Am 27. Januar veröffentlichte das CPDN-Team erste Ergebnisse im Wissenschaftsmagazin Nature ([2]). Die Resultate von 1148 "stabilen" Simulationen deuten auf eine globable Erwärmung von bestenfalls 2 bis maximal 11,5 K bei Verdoppelung des CO2-Gehalts in der Atmosphäre. Diese Spannbreite ist wesentlich größer als die 1,4 - 5,8 K, die von den im dritten Intergovernmental Panel on Climate Change (IPCC)-Report verwendeten Modellen vorhergesagt wurden. Die Analyse der Ergebnisse deutet darauf hin, dass es sich bei den CPDN-Modellen, die sehr hohe Temperaturänderungen errechnet haben, nicht um unrealistische Ausreißer handelt. Sie zeigen allerdings auf, was unter bestimmten Voraussetzungen möglich ist.

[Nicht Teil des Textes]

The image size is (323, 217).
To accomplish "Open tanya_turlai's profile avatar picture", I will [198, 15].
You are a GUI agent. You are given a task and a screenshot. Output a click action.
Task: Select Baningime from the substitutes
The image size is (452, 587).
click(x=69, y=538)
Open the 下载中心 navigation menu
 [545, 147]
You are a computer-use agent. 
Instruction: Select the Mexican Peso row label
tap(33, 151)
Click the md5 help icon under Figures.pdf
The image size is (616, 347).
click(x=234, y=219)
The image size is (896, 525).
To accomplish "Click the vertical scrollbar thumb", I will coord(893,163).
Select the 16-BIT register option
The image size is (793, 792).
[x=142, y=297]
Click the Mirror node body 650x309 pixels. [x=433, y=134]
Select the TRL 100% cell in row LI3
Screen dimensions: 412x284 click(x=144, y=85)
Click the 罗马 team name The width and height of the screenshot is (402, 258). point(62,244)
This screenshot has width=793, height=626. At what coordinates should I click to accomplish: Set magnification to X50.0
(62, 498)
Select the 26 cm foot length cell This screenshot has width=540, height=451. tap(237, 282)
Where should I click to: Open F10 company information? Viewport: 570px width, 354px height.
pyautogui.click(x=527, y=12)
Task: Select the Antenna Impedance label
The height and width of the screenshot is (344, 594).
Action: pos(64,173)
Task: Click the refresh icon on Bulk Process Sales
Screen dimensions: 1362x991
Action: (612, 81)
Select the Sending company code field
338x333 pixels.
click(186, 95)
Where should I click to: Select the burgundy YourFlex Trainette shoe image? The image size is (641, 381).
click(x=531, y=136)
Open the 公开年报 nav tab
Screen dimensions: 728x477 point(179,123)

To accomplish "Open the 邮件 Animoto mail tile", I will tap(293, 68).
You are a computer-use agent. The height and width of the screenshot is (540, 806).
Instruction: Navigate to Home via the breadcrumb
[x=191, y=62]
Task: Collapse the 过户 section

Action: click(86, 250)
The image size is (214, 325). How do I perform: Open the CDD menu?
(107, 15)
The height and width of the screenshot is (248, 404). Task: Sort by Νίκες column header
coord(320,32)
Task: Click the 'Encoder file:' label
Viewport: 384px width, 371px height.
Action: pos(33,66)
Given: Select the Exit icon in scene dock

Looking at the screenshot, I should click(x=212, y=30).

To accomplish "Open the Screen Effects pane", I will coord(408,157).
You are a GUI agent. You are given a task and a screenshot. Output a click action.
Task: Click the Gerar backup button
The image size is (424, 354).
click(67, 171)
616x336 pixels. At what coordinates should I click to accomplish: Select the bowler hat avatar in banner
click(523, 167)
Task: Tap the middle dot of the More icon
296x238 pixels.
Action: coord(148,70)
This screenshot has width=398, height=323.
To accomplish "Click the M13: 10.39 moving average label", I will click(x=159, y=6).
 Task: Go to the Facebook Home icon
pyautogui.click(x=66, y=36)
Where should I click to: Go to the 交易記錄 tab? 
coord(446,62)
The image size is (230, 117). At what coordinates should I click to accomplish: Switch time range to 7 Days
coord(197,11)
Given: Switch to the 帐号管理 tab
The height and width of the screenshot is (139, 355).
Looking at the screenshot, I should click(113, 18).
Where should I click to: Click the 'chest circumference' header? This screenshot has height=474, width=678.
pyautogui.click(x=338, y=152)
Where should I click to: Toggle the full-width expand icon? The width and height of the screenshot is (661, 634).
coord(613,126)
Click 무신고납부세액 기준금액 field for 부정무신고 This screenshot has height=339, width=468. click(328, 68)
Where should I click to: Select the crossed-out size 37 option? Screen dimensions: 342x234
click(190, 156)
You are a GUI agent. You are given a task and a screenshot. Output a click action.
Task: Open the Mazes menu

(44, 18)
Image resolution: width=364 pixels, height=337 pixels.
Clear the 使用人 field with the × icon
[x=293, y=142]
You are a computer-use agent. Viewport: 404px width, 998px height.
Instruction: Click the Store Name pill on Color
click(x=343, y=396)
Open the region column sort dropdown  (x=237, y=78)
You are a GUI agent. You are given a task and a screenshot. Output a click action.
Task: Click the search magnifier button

Dass das Klima weit empfindlicher reagiert als bisher errechnet, war zwar von verschiedenen Studien für möglich gehalten worden, aber CPDN ist das erste Projekt, bei dem sich diese Möglichkeit tatsächlich an den Ergebnissen des Test-Ensembles zeigt.

Zukünftige Entwicklungen

Für die Zukunft ist geplant, auch andere, nicht vom Hadley-Center stammende Klimamodelle in das Projekt einzubeziehen bzw. die bestehenden Modelle zu verbessern oder mit höherer Auflösung zu betreiben. Von den gegenwärtig auf den Clients liegenden Ergebnisdaten wird derzeit nur ein kleiner Teil tatsächlich wissenschaftlich ausgewertet. Für die Zukunft ist geplant, mit diesen wertvollen Ergebnissen weitere Auswertungen zu fahren, die nicht direkt mit dem ClimatePrediction.net-Projekt zu tun haben.